Sultanate of Oman relinquished its grip on the regatta’s lead today partly due to skipper Leigh McMillan breaking his hand in yesterday’s final race. Taking his place today was another two time Extreme Sailing Series winner, Paul Campbell-James, currently with the Ben Ainslie Racing America’s Cup challenge.
‘C-J’ applied some AC45 know-how to the GC32 and in today’s first races the team sailed the smaller one design foiling catamaran in the big conditions without a gennaker. Mainsheet trimmer Peter Greenhalgh commented. “To make that work you had to go really quick, which is fairly brutal on the crew…and it is not as stable without the kite.” Sultanate of Oman at one point hit 36 knots.
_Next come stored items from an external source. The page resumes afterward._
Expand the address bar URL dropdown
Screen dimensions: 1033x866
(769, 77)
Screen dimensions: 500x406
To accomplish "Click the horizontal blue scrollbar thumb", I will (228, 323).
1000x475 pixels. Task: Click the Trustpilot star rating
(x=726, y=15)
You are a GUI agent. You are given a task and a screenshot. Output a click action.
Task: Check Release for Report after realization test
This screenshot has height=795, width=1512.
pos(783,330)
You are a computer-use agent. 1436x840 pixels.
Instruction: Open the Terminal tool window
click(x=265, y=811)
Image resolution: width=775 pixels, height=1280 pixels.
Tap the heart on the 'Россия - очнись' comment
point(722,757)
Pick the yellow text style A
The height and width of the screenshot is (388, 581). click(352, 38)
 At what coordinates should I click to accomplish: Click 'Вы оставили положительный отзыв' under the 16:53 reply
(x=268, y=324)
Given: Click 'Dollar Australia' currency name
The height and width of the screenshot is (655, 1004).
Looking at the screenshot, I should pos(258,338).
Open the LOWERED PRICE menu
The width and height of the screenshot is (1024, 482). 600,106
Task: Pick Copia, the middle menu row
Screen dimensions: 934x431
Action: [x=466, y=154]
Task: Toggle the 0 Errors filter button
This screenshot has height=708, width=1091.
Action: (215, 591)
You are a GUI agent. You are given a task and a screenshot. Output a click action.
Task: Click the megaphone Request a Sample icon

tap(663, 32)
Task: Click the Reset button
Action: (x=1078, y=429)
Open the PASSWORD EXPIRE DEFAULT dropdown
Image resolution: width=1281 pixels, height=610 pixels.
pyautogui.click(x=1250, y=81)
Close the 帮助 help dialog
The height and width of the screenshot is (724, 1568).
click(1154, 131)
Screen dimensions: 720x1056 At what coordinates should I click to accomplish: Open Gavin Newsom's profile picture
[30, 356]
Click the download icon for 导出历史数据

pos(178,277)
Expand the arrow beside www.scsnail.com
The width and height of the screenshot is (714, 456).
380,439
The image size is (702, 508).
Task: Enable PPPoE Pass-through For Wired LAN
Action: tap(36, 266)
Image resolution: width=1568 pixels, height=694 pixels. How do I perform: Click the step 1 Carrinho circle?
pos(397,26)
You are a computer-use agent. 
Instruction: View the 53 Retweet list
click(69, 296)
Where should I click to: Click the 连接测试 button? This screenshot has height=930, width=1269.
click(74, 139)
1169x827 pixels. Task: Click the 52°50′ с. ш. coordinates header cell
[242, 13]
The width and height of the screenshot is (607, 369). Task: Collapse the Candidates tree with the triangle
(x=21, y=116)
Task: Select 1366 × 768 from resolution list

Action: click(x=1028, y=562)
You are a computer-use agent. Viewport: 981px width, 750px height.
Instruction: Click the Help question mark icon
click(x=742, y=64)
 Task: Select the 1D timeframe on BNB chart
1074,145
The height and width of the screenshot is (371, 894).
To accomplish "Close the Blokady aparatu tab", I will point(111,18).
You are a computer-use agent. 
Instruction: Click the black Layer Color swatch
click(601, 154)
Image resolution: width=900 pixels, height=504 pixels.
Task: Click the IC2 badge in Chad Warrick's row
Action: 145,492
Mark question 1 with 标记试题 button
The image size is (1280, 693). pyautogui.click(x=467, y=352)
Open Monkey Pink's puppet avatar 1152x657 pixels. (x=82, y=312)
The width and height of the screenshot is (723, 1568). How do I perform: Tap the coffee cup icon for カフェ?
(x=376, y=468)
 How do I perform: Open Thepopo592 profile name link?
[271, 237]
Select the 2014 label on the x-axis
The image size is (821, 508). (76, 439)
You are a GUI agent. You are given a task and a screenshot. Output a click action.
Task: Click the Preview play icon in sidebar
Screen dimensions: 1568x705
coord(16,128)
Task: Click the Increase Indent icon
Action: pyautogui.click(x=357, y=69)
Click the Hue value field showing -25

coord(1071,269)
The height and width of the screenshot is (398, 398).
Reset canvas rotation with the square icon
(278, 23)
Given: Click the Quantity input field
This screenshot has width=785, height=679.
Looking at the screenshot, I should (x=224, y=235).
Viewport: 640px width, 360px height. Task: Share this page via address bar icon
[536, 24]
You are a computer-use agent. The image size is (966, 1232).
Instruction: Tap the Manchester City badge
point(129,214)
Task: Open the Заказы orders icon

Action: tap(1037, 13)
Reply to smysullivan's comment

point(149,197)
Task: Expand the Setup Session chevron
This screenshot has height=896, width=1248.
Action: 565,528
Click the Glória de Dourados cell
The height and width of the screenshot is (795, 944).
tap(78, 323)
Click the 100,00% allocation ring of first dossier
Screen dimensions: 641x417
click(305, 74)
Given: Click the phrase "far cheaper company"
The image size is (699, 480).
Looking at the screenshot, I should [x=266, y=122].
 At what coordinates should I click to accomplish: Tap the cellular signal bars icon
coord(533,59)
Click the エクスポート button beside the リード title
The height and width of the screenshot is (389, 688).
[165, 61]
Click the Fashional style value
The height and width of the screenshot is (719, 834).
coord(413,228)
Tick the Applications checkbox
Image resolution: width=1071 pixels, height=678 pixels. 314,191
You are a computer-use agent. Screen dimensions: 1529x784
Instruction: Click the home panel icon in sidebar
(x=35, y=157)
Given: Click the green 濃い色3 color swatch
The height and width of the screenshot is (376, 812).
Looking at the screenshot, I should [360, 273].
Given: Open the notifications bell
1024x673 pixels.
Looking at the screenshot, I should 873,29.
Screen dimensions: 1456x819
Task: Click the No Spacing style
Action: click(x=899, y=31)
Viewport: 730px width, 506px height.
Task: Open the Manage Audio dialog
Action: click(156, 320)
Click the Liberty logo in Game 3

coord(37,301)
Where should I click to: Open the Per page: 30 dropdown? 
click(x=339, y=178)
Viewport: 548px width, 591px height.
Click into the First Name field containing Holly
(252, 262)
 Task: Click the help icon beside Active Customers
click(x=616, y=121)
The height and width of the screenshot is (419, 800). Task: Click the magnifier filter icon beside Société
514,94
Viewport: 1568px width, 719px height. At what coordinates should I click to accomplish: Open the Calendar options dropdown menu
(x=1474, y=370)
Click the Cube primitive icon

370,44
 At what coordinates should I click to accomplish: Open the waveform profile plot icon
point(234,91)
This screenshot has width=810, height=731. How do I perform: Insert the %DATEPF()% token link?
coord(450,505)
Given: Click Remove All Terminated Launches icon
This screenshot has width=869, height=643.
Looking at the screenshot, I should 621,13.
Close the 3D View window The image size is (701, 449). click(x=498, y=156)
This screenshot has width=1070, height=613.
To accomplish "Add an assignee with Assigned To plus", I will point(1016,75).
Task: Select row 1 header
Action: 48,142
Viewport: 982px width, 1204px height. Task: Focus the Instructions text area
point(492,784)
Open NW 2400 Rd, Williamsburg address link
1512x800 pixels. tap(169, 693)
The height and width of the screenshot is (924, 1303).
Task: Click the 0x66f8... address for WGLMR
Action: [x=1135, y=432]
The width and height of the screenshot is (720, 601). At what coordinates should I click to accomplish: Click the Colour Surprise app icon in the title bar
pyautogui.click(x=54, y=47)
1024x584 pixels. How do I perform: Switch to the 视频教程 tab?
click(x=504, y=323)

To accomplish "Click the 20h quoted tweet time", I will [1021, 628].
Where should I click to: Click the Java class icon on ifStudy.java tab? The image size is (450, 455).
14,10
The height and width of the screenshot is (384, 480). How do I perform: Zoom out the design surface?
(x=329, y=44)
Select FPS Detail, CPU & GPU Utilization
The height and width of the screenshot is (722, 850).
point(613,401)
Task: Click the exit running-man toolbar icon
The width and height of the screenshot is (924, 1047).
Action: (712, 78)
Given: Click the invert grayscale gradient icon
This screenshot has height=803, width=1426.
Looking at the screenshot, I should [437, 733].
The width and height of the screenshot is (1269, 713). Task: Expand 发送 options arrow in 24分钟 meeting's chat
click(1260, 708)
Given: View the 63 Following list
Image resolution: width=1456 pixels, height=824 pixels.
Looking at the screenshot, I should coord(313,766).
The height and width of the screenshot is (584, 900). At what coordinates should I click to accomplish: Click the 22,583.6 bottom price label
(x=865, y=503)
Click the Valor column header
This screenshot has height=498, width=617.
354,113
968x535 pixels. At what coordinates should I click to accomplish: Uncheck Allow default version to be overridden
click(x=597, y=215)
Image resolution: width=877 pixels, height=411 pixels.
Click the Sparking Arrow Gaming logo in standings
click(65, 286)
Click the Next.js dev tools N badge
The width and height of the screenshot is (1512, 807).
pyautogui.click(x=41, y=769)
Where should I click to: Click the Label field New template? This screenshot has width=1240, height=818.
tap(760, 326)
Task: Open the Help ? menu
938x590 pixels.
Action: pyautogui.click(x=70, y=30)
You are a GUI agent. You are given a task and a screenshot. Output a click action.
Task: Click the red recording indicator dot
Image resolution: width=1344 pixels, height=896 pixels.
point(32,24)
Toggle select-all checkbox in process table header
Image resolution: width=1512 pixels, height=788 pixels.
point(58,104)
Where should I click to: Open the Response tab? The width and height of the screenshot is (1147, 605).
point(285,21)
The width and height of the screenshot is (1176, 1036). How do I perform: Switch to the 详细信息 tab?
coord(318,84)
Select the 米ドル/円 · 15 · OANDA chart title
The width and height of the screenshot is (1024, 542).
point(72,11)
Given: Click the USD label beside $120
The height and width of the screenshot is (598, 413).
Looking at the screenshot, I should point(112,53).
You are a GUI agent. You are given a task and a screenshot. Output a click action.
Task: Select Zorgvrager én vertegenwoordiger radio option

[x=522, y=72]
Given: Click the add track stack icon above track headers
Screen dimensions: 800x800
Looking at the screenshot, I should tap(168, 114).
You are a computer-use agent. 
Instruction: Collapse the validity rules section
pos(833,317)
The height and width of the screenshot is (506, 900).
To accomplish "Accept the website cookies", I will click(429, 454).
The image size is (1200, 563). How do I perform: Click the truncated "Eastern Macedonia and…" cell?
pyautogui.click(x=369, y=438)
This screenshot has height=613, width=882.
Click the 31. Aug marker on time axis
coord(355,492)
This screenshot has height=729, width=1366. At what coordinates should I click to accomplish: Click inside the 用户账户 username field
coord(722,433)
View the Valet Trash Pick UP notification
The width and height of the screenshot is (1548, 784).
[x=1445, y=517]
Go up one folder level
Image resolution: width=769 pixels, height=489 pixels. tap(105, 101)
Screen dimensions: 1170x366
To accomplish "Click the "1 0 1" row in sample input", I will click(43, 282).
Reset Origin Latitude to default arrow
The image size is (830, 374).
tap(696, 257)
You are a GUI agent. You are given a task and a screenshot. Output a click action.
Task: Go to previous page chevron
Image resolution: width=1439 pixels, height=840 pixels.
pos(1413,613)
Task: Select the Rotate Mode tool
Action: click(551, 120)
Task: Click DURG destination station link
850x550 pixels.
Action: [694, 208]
For the third race the gennaker was being used again, but it wasn’t properly set up and in the third race Sultanate of Oman had been comfortably leading when, as Greenhalgh put it, they were “annihilated’ after they furled the large downwind sail prematurely, dropping them to fourth. By the last race, they had lost touch with ARMIN STROM Sailing Team and a problem with a winch forced them to retire. However with their stand-in helmsman Greenhalgh said that they had learned a lot.
Going into the final race all that was left to be decided was the final spot on the podium with Ernesto Bertarelli’s Alinghi and Seb Rogues’ ENGIE tied on points. Ultimately the two time America’s Cup winner prevailed, Bertarelli stepping ashore still pumped from a vigorous day on the water.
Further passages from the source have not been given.